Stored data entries
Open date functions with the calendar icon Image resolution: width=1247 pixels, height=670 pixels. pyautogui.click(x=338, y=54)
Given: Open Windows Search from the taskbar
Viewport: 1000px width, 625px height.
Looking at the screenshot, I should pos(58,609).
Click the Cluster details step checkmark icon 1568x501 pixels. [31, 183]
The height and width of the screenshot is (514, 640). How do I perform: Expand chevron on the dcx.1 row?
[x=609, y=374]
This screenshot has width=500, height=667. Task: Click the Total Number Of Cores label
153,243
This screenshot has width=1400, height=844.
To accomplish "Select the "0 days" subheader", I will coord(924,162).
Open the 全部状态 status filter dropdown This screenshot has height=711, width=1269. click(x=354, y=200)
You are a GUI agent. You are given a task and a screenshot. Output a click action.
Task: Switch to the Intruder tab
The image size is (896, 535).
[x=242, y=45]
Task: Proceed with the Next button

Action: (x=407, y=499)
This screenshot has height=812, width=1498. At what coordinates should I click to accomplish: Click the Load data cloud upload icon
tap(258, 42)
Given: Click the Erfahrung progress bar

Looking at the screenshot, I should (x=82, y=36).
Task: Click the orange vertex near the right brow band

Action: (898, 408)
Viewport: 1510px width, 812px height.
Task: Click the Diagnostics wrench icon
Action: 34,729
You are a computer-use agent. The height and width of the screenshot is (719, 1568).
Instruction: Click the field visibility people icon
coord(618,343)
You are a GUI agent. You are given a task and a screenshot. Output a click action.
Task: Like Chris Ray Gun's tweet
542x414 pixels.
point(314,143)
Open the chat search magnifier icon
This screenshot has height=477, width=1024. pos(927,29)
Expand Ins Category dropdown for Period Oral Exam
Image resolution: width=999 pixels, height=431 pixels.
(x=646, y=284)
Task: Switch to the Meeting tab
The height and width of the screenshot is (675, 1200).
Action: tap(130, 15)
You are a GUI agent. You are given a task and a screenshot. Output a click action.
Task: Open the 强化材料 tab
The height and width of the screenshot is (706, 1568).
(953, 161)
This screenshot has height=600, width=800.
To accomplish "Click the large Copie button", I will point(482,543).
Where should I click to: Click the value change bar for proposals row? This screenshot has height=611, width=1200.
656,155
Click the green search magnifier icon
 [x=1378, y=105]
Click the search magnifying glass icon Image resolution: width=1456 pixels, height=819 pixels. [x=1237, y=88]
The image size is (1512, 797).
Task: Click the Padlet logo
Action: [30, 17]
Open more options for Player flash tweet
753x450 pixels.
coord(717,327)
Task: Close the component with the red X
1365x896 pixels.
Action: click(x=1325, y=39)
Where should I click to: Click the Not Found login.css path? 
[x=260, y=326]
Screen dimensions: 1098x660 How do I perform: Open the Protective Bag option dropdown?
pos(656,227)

- ACTIVITY
Determine how many lines in the data include "Switch", and let the answer be that number alone.

- RESPONSE AREA
2